-- START Source records --

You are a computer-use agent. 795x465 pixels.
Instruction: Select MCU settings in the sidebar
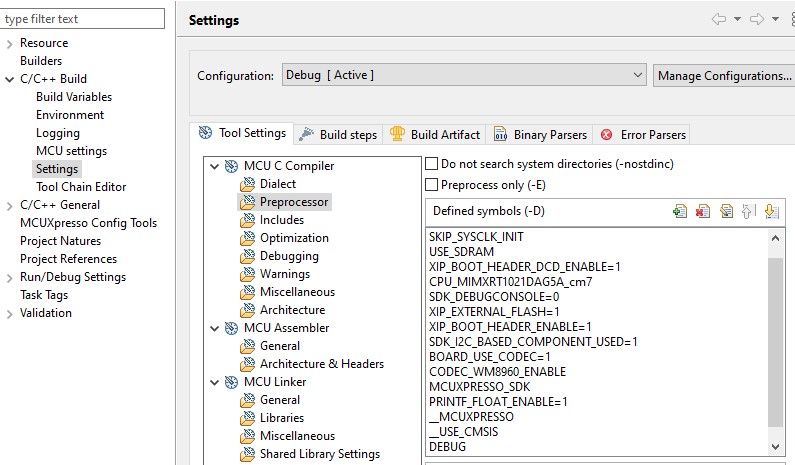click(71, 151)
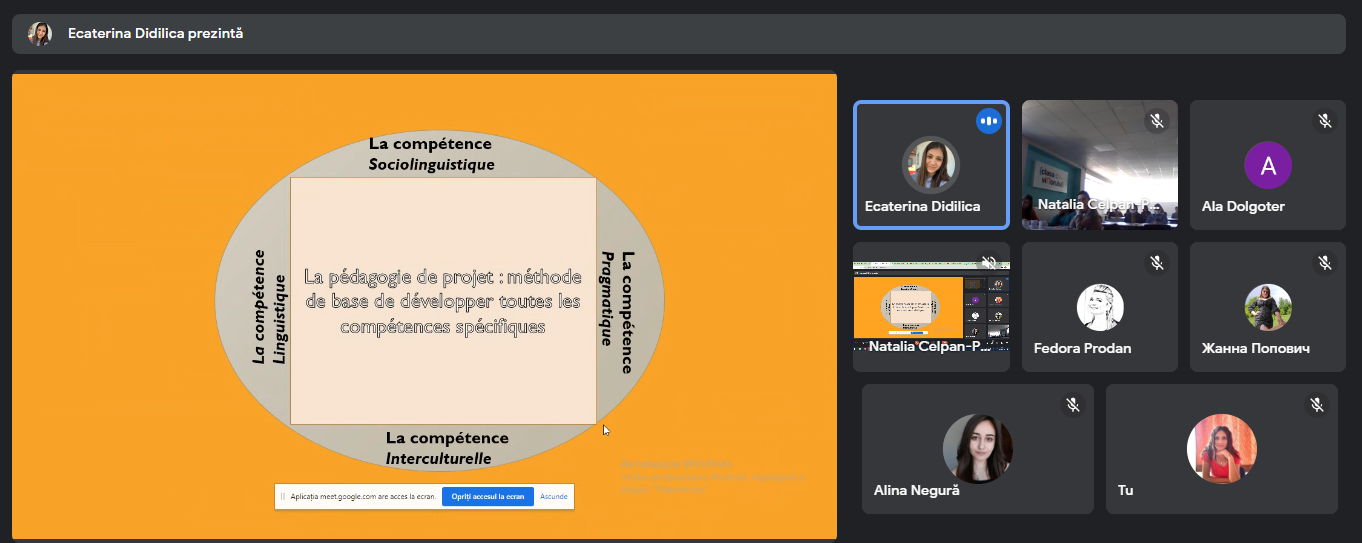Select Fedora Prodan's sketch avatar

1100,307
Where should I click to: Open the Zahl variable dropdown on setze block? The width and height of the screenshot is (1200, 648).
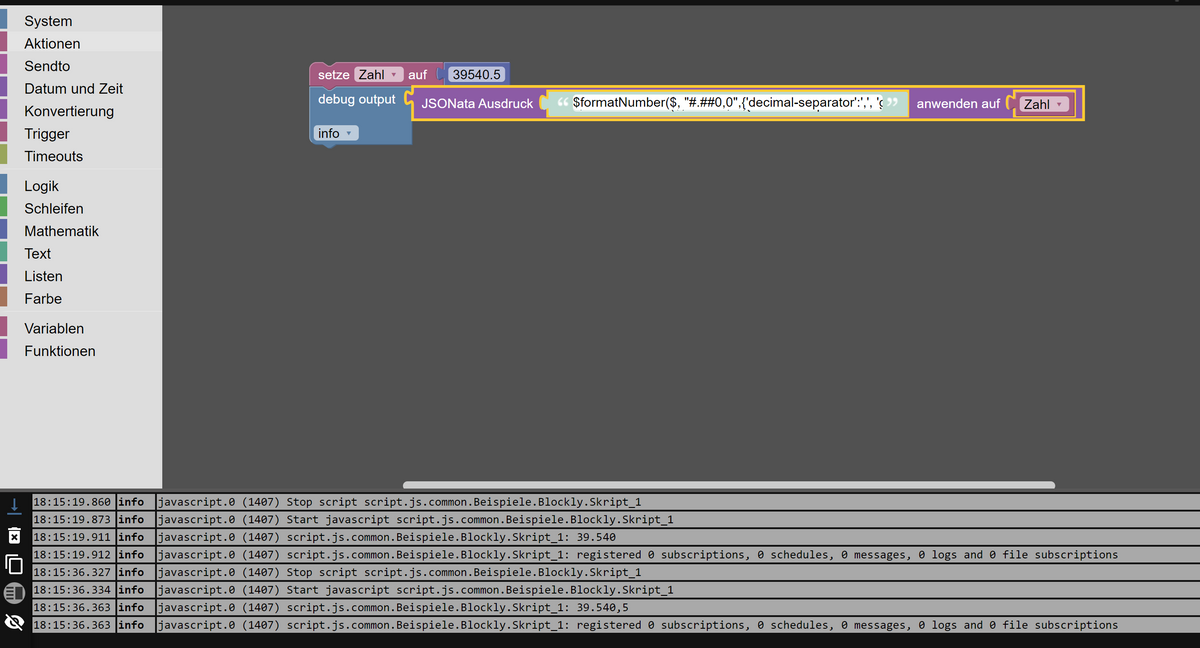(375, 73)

-- END Source records --

**To be done**
Format the material as a numbered list, beginning at the line containing "Where should I" and continuing through the end of the material, with blank lines omitted and the pictures left out.

**Answer in full**
1. Where should I click to: Open the Zahl variable dropdown on setze block? The width and height of the screenshot is (1200, 648).
2. (375, 73)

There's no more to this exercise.